━━ Provided information

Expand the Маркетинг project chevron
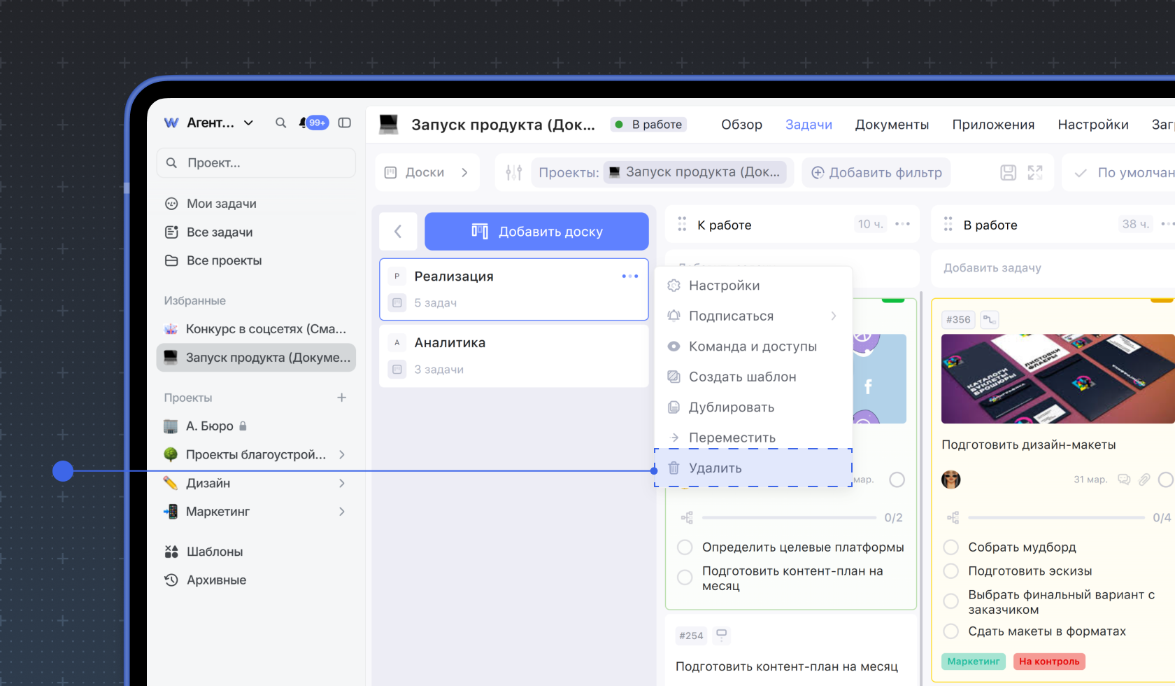The width and height of the screenshot is (1175, 686). (x=341, y=512)
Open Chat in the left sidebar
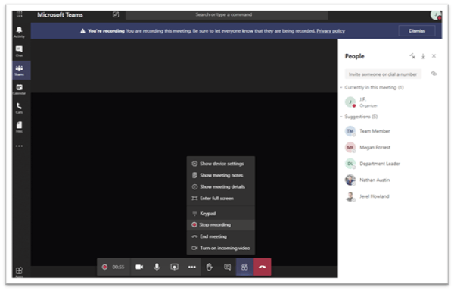The width and height of the screenshot is (454, 291). click(19, 51)
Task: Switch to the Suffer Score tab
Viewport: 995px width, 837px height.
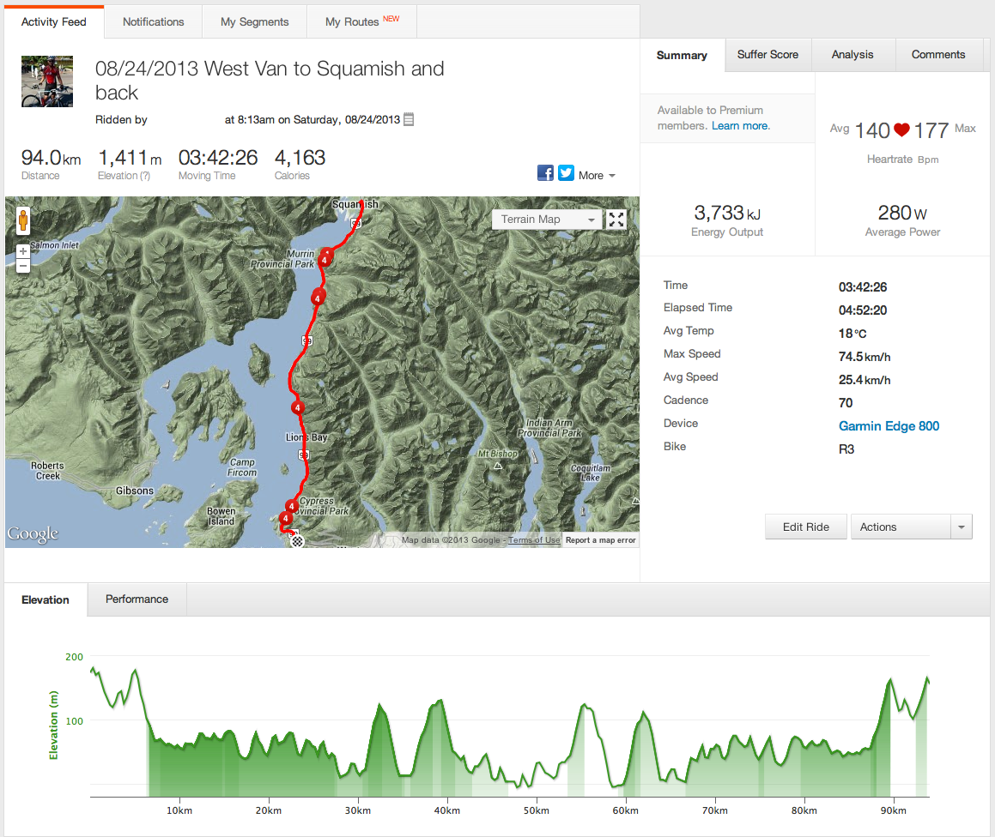Action: [x=767, y=55]
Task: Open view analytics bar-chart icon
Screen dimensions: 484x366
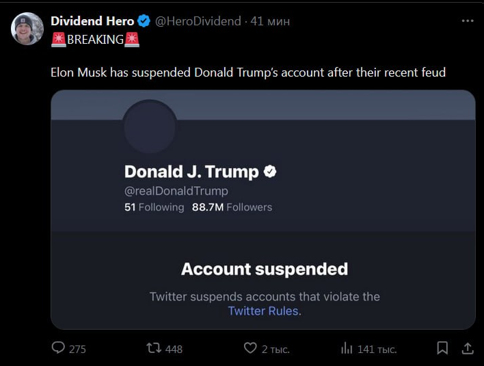Action: [347, 348]
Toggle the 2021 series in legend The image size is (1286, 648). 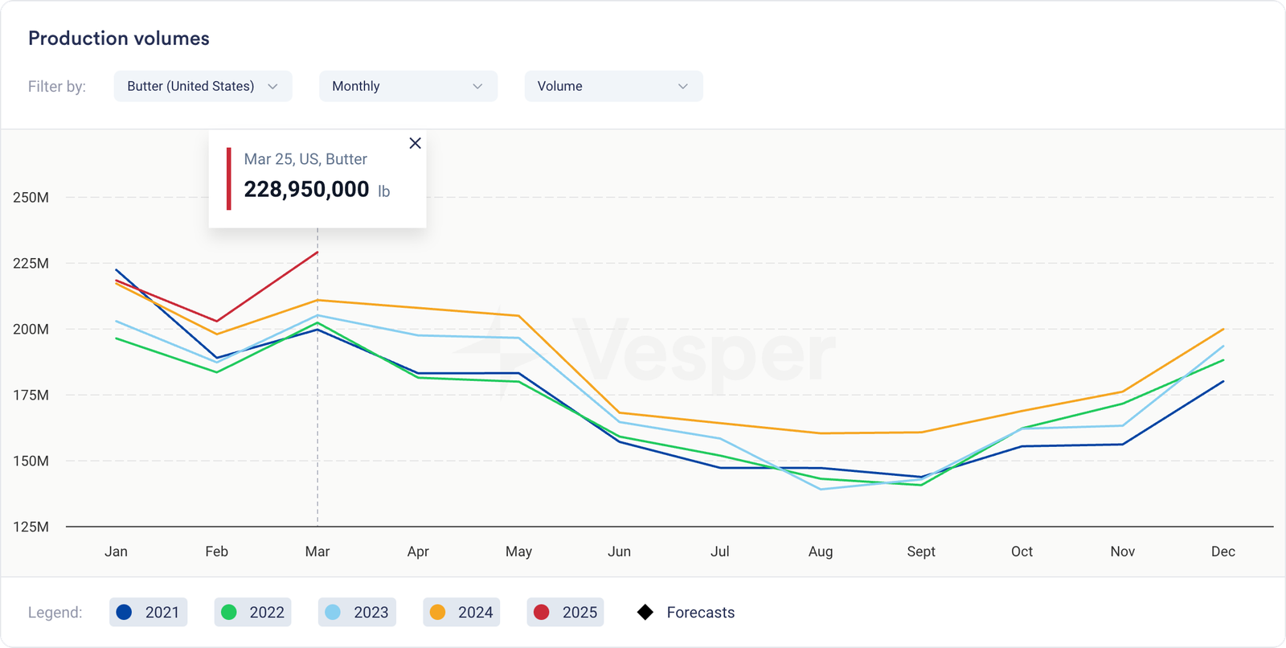[x=149, y=613]
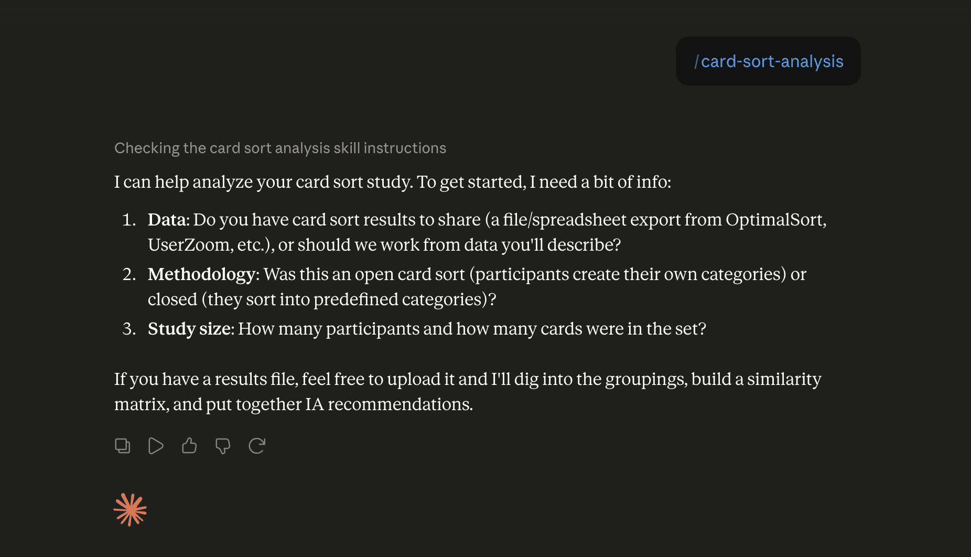
Task: Click the bold 'Methodology' list item
Action: click(201, 274)
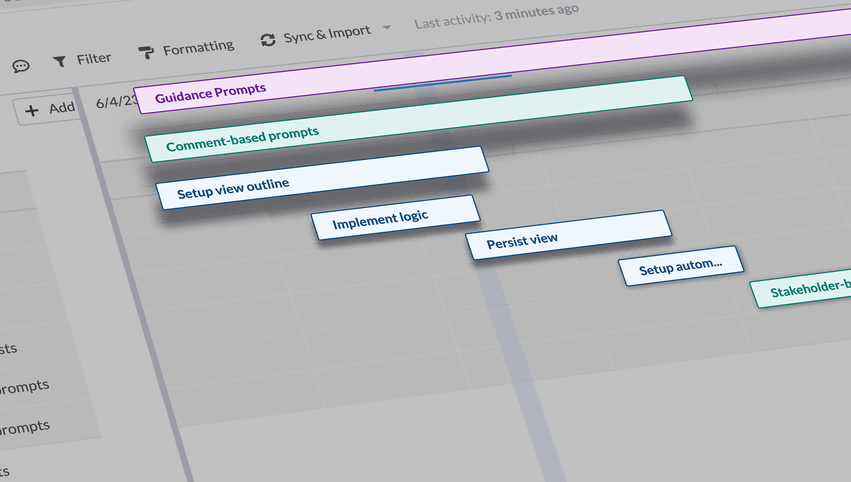Expand the Sync & Import dropdown arrow

(386, 27)
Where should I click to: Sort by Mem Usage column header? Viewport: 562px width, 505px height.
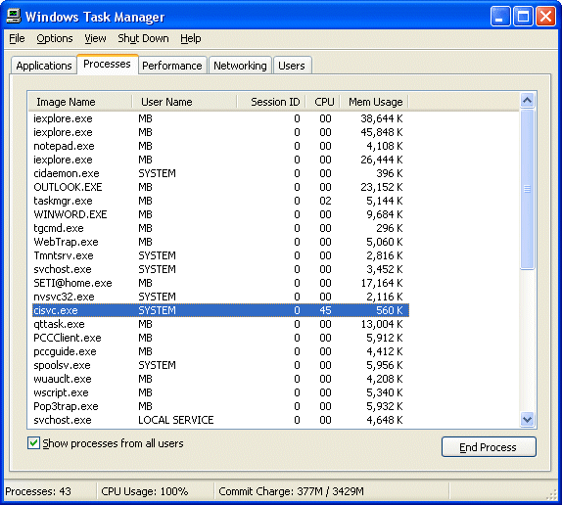pyautogui.click(x=374, y=102)
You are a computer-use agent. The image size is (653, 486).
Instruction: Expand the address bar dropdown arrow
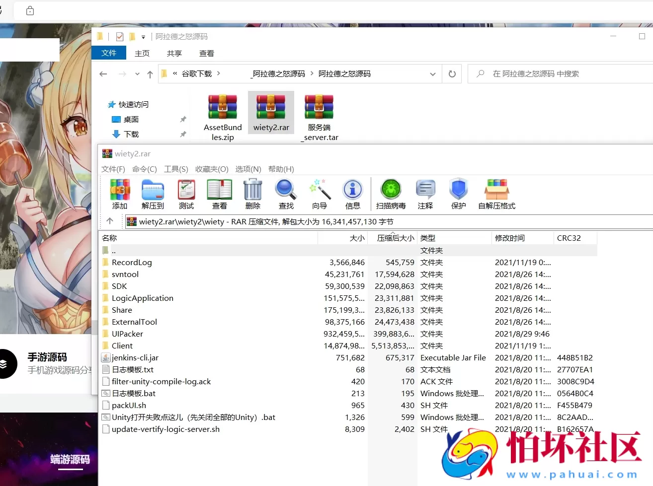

━━━━

§ What to do
A word-for-word repeat of the lines from the line with "You are a computer-use" to the last line of the data, both ends included and pictures left out, is all that should appear.

§ Your solution
You are a computer-use agent. The image size is (653, 486).
Instruction: Expand the address bar dropdown arrow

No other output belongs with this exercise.